Comme un réveil brutal dans une France épargnée depuis des années : l’affaire Merah a marqué en 2012 un tournant dans la lutte contre le terrorisme.

« Personne ne s’y attendait. C’est une enclume qui nous est tombée dessus », résumait fin 2016 le juge antiterroriste Christophe Tessier, un des magistrats instructeurs de l’affaire Merah, au cours d’un colloque.

Entre le 11 et le 19 mars 2012, Mohamed Merah, jeune jihadiste toulousain, assassine trois militaires, trois enfants et un enseignant juifs à Toulouse et Montauban, avant d’être abattu le 22 mars par la police.

L’affaire est exemplaire à maints égards : « C’est le premier attentat jihadiste en France depuis ceux du GIA algérien en 1995. C’est un type seul qui agit seul et ça marque une date dans l’histoire du terrorisme en France », estime Yves Trotignon, ancien analyste à la Direction générale de la sécurité extérieure.

Merah surprend parce que personne ne l’a vu venir mais aussi par sa méthode : il ne pose pas des bonbonnes de gaz trafiquées dans les transports mais tue lui-même, pistolet au poing. Il choisit ses victimes, justifie ses attaques contre des militaires par l’engagement de la France en Afghanistan et, dans une lettre retrouvée après sa mort, appelle ses « frères » musulmans à prendre les armes à leur tour.

Le jeune homme, au profil de petit délinquant, est passé sous les radars. Entendu en septembre 2012, le patron du renseignement intérieur de l’époque, Bernard Squarcini, brandit la thèse du « loup solitaire, difficilement détectable » et explique que rien ne permettait de relier Merah, fiché pour ses accointances avec la mouvance salafiste toulousaine, à un projet terroriste.

Mi-délinquant, mi-jihadiste

Une explication un peu courte pour Yves Trotignon, qui rappelle que Merah « avait été repéré, signalé par les services américains ». « Les radars ont fonctionné, mais il est parvenu à donner le change, soit à cause de l’impréparation des policiers qui l’ont interrogé, soit à cause d’une espèce de déni ».

Interrogé, Merah n’avait pas caché ses voyages en Syrie, Egypte ou Pakistan, mais parlé de tourisme.

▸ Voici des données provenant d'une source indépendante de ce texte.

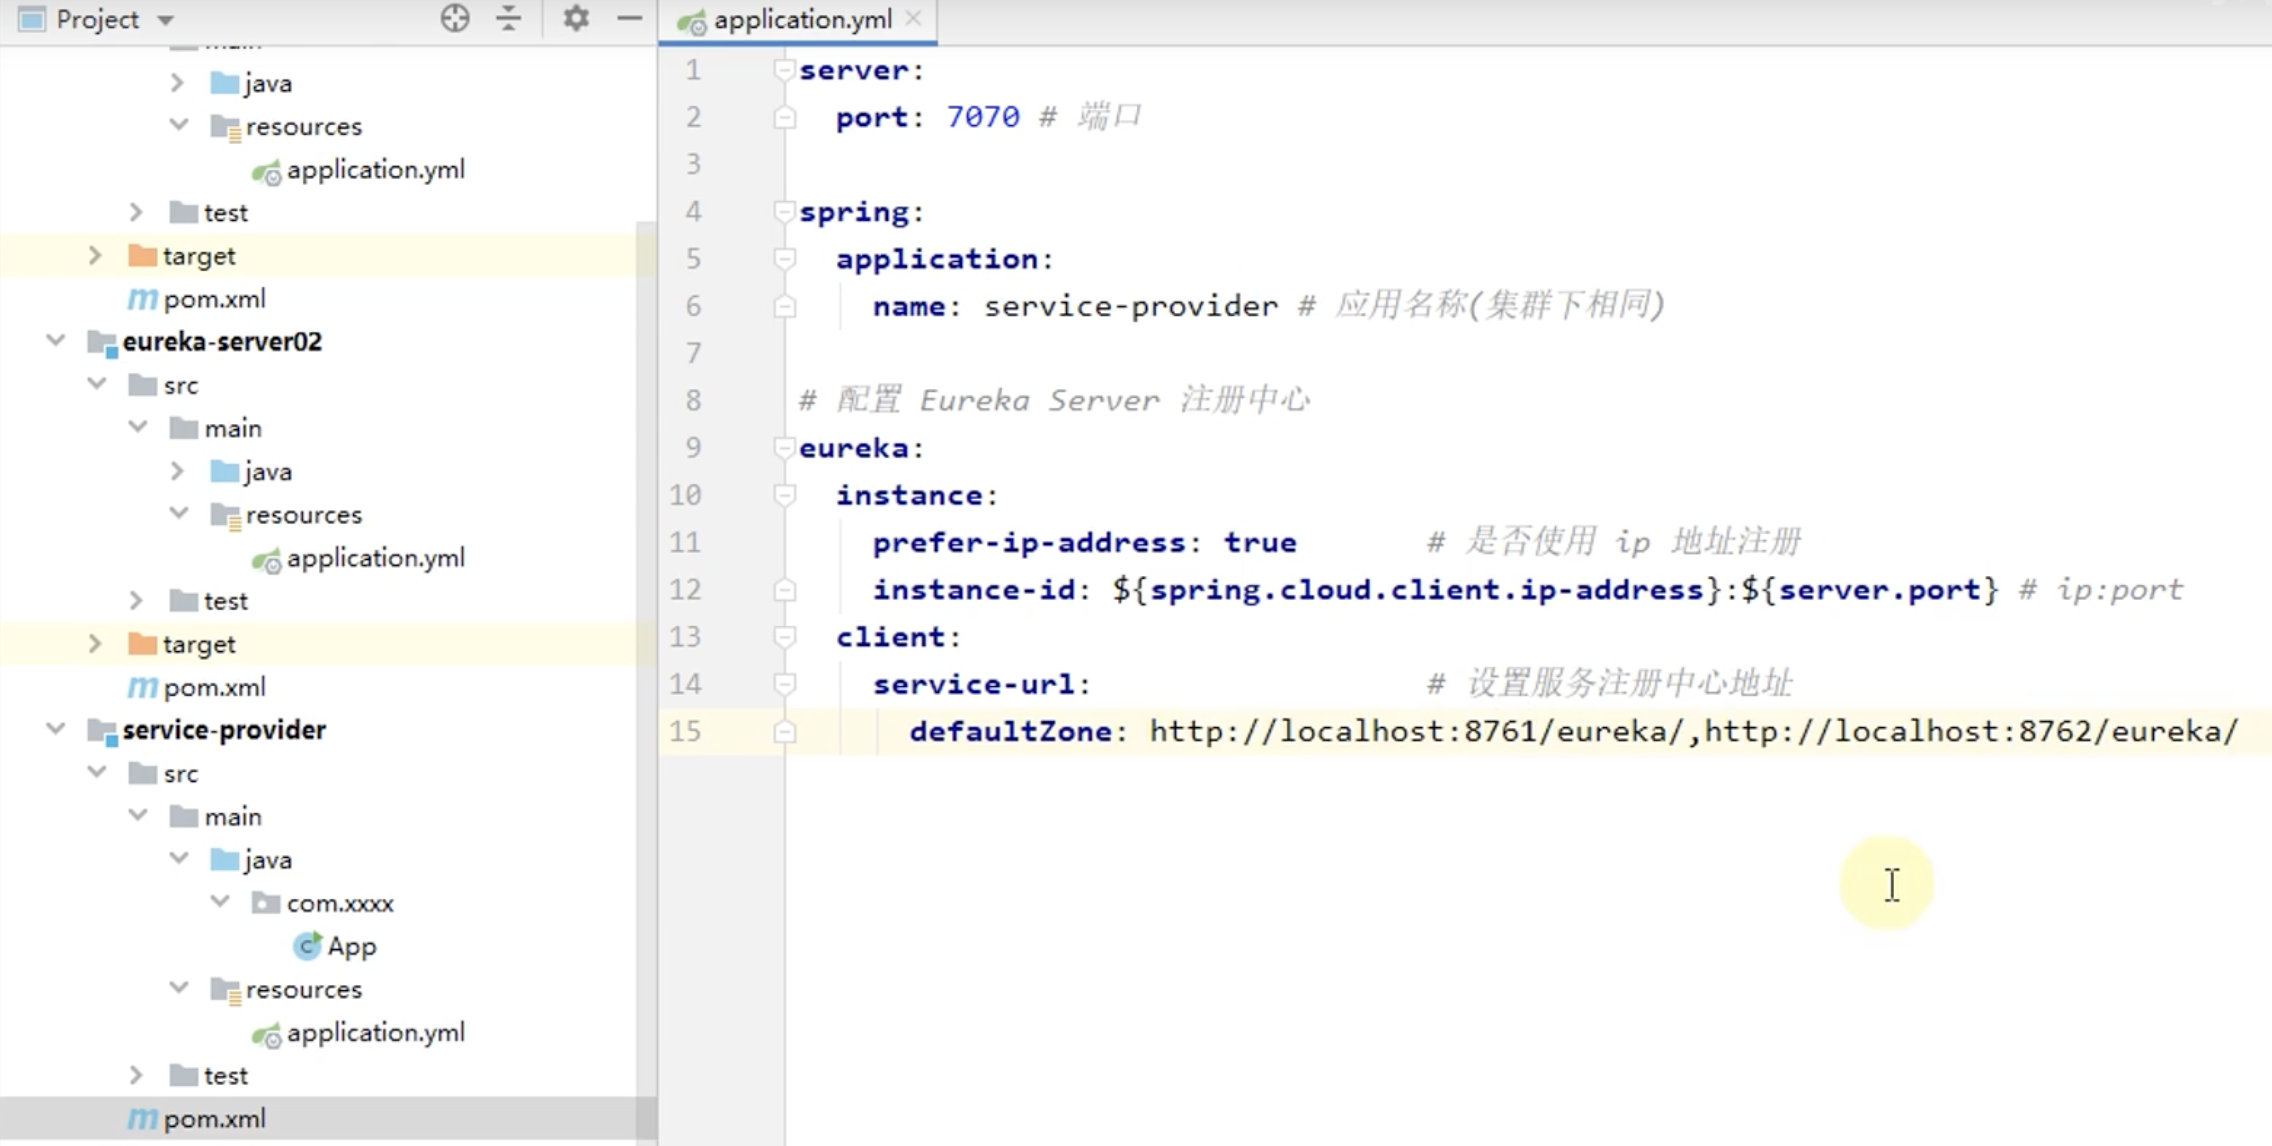This screenshot has width=2272, height=1146.
Task: Toggle fold marker on client line 13
Action: coord(785,637)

En réalité, il avait réussi en 2011 à entrer en contact, dans les zones tribales pakistanaises, avec un groupe affilié à Al-Qaïda qui revendiquera ses crimes. Cette affaire conduira à une réforme du renseignement, avec un renforcement des outils de détection mais aussi de la coopération avec l’administration pénitentiaire, car Merah s’est sans doute radicalisé en prison.

Face à ce nouveau profil, mi-délinquant mi-jihadiste, et face aux retours de jeunes partis en Syrie, le législateur crée fin 2014 un délit d’entreprise terroriste individuelle, qui ne donnera lieu qu’à une dizaine de procédures. « C’est finalement peu utilisé parce qu’il n’y a quasiment pas de loups solitaires », estime l’avocat Bruno Vinay, pour qui « un des seuls cas où cela peut correspondre est l’affaire de Magnanville », où un couple de policiers a été égorgé par un jihadiste inspiré par le propagandiste du groupe Etat islamique Rachid Kassim.

Nouvelle façon d’appréhender le terrorisme

Ce qu’il y a de certain, pour des magistrats et avocats, c’est que les crimes de Merah annoncent une nouvelle période dans le traitement du terrorisme, car le jihadiste, qui filme ses crimes et résiste jusqu’à la mort, devient une « référence » sinon « un modèle à suivre ». Six mois après ses assassinats, il a inspiré certains membres de la filière jihadiste dite de Cannes-Torcy, qui jettent une grenade dans une épicerie casher en septembre 2012 et fomentent des attentats contre des militaires.

Sud Ouest
CRÉDIT PHOTO : ERIC CABANIS AFP OR LICENSORS

« Dans tous les interrogatoires, il y a maintenant une question sur le rapport à Merah, pour tenter de déterminer le degré de radicalisation », relate Me Vinay. Et, relève-t-il, c’est encore l’affaire Merah, avec l’arrêt de la Cour de cassation d’octobre 2016 qui décide du renvoi aux assises d’un frère et d’un complice présumé du tueur, qui « a donné la clé de répartition entre criminel et délictuel » pour les dossiers ultérieurs. « Merah a changé le droit », résume un autre pénaliste : « avoir aidé un terroriste, même sans en avoir conscience, peut maintenant renvoyer aux assises. » Plus largement, l’accusation considère comme criminel tout départ vers la Syrie après janvier 2015.